# Lambda calculus and runtime inspection of the term

This is possibly related to reflection and quoting but I don't want to assume anything beforehand. Here is my requirement.

My typed lambda calculus (Curry style) is a simpler variant of Calculus of Constructions (CoC). Is it possible to write an analyzer (e.g., type checker) that inspects the runtime representation of the term within the calculus? For example, what I want is roughly along the lines of the following:

$$\Gamma \vdash Analyzer : \forall \tau. AST~\tau \rightarrow Bool$$

where $$AST~\tau$$ is the type constructor representing the abstract syntax tree of a term with type $$\tau$$. The expected body of Analyzer is something like below.

Analyzer e =  case e of
| Var -> True
| Abs t e' -> Analyzer e'
...


There are two roadblocks for me.

1. How to represent AST of $$e$$ within the same language?
2. How can the Analyzer access the intensional structure of the term $$e$$?

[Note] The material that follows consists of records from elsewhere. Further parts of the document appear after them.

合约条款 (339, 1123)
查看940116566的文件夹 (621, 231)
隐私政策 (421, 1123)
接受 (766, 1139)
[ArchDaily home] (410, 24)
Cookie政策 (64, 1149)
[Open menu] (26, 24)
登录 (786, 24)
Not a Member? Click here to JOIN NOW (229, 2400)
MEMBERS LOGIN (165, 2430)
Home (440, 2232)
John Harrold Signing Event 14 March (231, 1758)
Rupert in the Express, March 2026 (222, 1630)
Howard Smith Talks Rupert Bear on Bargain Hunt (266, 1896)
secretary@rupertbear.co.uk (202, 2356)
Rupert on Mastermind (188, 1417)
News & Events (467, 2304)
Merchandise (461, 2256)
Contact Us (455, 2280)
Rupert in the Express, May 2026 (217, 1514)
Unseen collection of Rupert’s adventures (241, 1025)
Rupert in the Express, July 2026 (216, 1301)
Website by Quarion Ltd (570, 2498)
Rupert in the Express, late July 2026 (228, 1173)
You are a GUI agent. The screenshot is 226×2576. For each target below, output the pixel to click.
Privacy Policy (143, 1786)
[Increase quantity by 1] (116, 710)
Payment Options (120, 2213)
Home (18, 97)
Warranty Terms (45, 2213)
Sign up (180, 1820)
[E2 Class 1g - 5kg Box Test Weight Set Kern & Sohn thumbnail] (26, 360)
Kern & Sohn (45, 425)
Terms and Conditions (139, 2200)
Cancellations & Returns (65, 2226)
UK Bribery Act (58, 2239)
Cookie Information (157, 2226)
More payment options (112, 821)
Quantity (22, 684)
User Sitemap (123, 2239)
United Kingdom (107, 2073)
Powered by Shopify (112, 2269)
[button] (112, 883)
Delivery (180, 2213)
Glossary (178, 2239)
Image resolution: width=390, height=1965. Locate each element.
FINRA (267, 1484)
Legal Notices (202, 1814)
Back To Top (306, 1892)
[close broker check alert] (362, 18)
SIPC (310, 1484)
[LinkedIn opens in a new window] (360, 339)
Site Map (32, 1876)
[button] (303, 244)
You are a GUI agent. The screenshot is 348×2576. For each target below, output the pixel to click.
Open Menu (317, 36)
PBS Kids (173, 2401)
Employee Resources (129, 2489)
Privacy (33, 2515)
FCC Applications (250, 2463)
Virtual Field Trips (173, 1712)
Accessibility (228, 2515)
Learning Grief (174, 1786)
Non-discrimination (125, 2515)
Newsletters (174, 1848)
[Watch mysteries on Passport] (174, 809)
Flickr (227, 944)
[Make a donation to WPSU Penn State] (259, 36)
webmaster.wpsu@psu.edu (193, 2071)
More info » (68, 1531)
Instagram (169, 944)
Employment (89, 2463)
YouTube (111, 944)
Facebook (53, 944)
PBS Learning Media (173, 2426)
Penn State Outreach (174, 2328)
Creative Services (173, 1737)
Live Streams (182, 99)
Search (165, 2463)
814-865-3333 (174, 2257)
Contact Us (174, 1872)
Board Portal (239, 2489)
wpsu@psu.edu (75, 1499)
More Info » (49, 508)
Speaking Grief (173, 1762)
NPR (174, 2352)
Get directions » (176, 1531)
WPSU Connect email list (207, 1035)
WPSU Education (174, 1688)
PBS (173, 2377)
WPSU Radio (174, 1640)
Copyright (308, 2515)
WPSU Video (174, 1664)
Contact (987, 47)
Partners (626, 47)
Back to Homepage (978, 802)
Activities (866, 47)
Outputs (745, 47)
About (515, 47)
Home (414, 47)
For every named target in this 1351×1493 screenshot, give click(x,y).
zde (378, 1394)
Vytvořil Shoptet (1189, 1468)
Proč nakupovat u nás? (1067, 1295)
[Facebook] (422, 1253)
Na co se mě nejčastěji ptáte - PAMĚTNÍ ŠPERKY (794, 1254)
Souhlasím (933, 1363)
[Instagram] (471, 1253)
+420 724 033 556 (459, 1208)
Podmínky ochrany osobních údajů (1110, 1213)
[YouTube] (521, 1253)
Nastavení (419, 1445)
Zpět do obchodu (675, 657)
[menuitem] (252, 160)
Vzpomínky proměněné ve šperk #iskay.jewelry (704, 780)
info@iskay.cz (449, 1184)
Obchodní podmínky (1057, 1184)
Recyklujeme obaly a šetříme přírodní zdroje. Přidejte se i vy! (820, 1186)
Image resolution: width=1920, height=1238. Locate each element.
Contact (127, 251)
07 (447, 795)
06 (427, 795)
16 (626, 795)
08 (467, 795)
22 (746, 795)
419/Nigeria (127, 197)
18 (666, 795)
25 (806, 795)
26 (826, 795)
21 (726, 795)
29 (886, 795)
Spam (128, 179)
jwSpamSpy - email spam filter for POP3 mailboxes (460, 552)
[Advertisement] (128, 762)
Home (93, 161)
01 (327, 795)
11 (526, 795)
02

I am reading few papers on reflection and quotation. The details are a bit dense and I am looking for a simpler explanation. I believe I don't require the full complexity of type self-representation here.

If there is an alternate way of accomplishing this, I'll be more than happy to accept it as an answer. For example, it might be possible to stringify the input term $$e$$. However, the Analyzer still has to iterate through the intensional structure of $$e$$. Is that possible within the calculus?